THE PROBLEM – From the first line to the last, transcribe the data exactly and skip the pictures.

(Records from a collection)
+---+

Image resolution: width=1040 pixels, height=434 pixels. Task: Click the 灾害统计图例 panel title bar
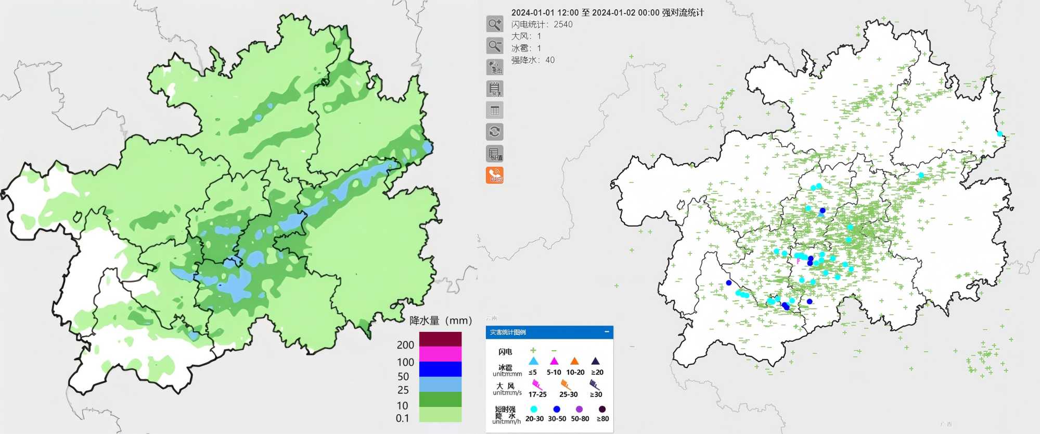pos(541,332)
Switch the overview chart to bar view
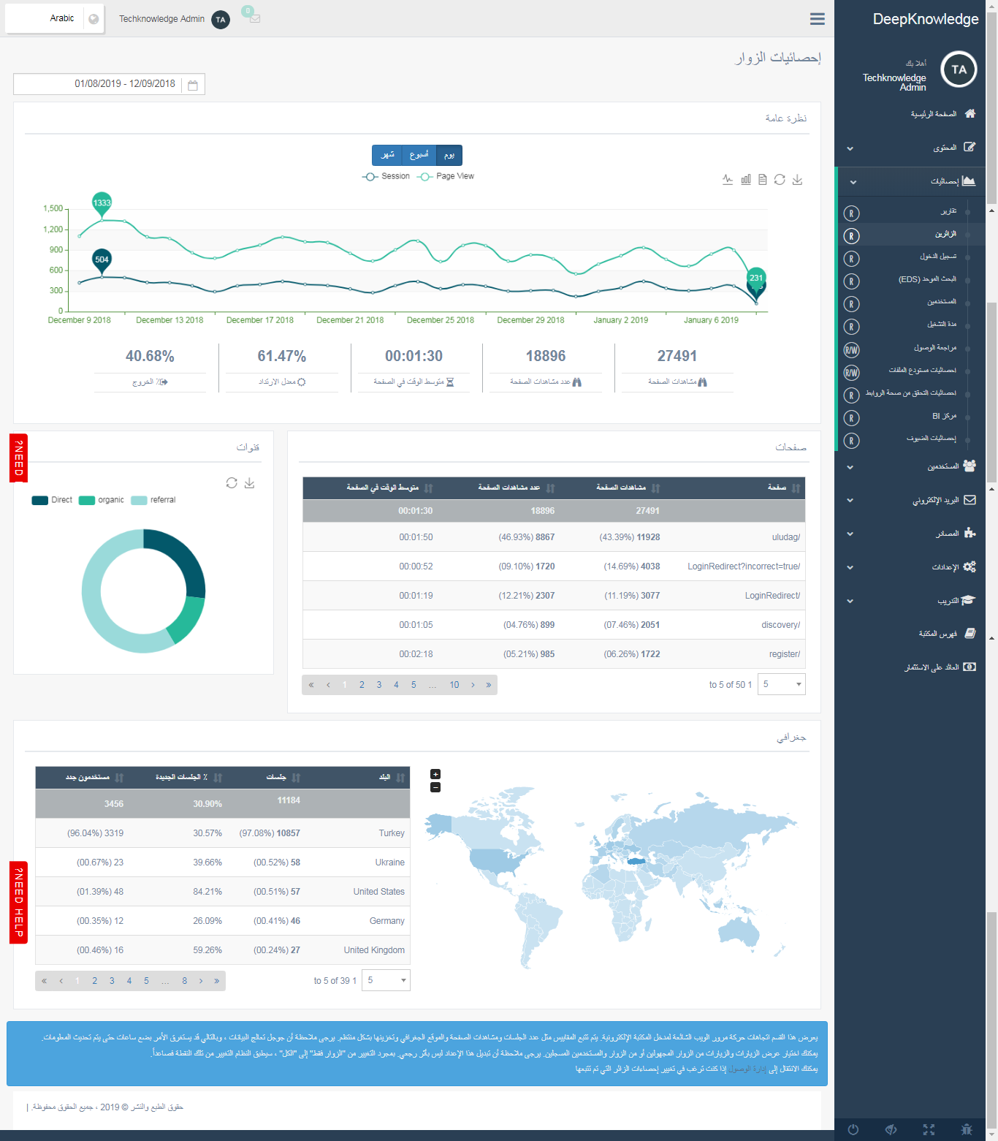The width and height of the screenshot is (998, 1141). point(745,179)
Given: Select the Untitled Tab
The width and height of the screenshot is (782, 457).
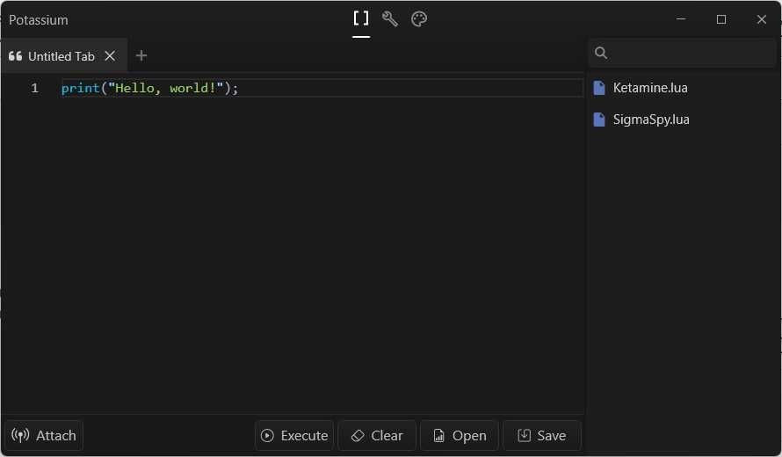Looking at the screenshot, I should tap(61, 56).

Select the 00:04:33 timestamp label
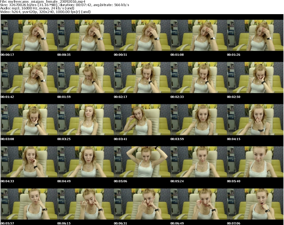coord(7,181)
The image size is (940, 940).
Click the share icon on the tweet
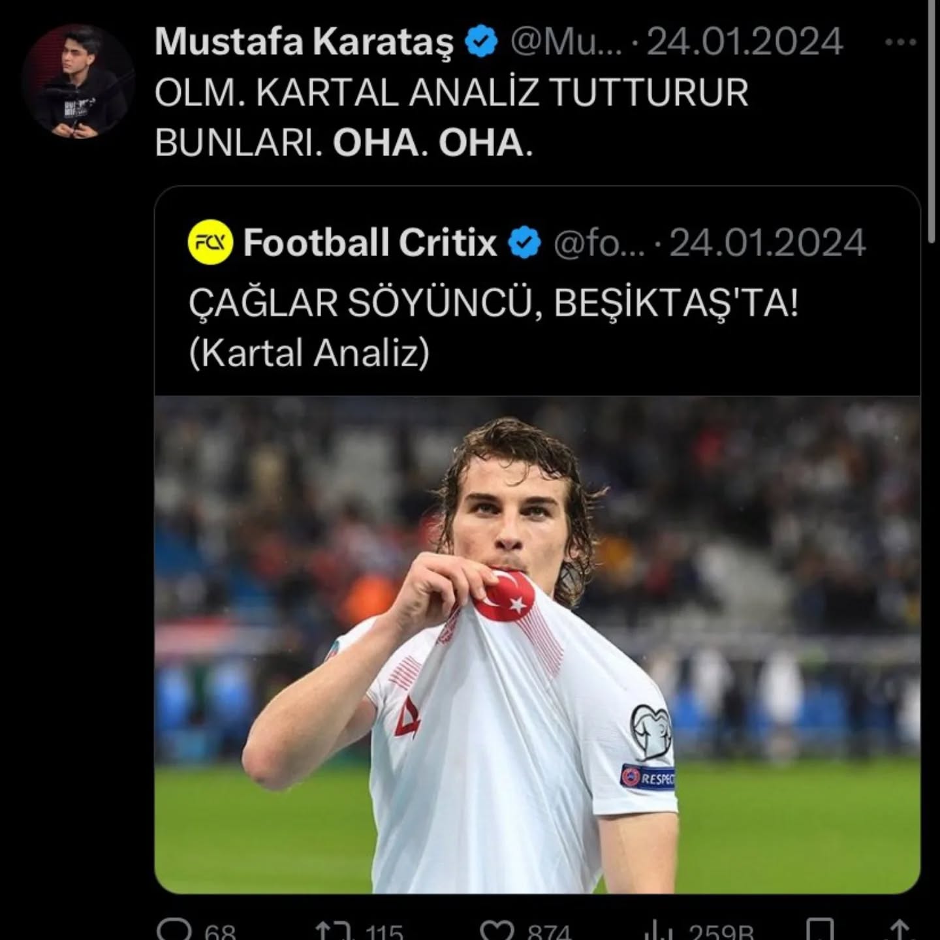[900, 930]
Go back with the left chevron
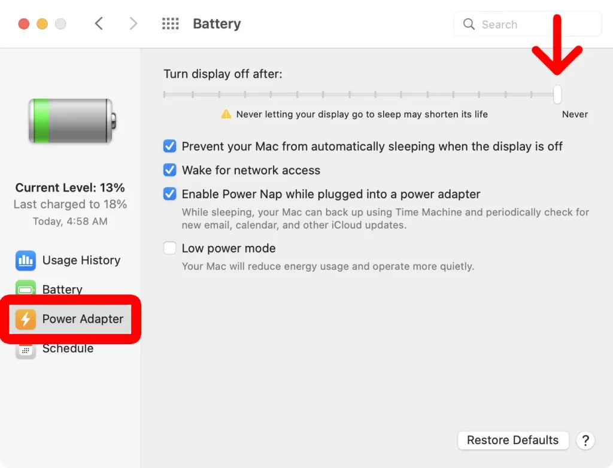Screen dimensions: 613x468 [x=99, y=24]
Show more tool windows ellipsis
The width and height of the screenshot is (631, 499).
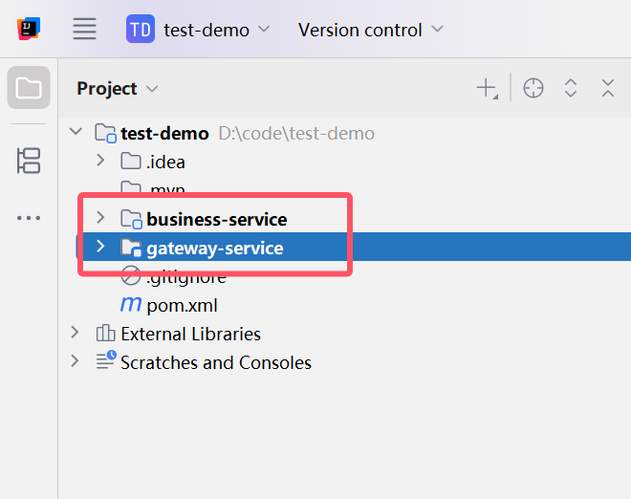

+---+

SOLUTION TO THE EXERCISE –
Image resolution: width=1040 pixels, height=434 pixels. Task: Click the 灾害统计图例 panel title bar
pos(541,332)
Switch the overview chart to bar view
The width and height of the screenshot is (998, 1141). point(745,179)
Given: Select the Untitled Tab
The width and height of the screenshot is (782, 457).
Looking at the screenshot, I should tap(61, 56).

Select the 00:04:33 timestamp label
coord(7,181)
The image size is (940, 940).
Click the share icon on the tweet
[900, 930]
Go back with the left chevron
Screen dimensions: 613x468 [x=99, y=24]
Show more tool windows ellipsis
The width and height of the screenshot is (631, 499).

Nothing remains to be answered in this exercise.